Stored data
▶
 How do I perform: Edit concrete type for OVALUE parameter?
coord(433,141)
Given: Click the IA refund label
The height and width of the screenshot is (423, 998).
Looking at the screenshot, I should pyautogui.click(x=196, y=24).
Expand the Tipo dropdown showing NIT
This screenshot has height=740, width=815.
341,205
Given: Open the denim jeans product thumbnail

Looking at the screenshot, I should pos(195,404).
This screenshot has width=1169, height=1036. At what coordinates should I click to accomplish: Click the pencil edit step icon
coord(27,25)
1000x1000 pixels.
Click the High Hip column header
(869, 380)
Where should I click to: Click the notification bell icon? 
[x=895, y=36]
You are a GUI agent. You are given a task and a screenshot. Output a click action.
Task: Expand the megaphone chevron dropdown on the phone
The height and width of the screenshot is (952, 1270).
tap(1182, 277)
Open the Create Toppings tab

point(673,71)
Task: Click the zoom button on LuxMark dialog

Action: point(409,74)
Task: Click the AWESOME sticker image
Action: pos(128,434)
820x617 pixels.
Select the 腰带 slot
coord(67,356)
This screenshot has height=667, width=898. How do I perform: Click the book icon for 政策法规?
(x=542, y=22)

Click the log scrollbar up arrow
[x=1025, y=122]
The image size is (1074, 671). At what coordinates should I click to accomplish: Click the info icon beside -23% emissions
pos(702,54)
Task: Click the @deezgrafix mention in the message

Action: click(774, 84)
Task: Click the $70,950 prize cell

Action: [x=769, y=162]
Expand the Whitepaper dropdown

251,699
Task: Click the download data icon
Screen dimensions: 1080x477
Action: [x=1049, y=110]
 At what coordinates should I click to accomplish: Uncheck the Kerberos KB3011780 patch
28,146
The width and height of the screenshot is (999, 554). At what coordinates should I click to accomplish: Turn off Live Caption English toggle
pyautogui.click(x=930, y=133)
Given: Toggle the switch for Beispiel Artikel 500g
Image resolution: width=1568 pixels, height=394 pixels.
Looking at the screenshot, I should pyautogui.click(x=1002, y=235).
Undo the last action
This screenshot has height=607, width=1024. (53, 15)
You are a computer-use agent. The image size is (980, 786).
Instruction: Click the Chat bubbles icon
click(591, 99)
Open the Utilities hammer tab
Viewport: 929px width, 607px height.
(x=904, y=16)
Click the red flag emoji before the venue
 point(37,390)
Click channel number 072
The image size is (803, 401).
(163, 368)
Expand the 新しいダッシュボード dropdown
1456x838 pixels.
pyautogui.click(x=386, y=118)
◀
Give the exact lines, and only those, from the line containing "Task: Click the download data icon" through the line containing "Given: Toggle the" in the entries above.

Task: Click the download data icon
Screen dimensions: 1080x477
Action: [x=1049, y=110]
 At what coordinates should I click to accomplish: Uncheck the Kerberos KB3011780 patch
28,146
The width and height of the screenshot is (999, 554). At what coordinates should I click to accomplish: Turn off Live Caption English toggle
pyautogui.click(x=930, y=133)
Given: Toggle the switch for Beispiel Artikel 500g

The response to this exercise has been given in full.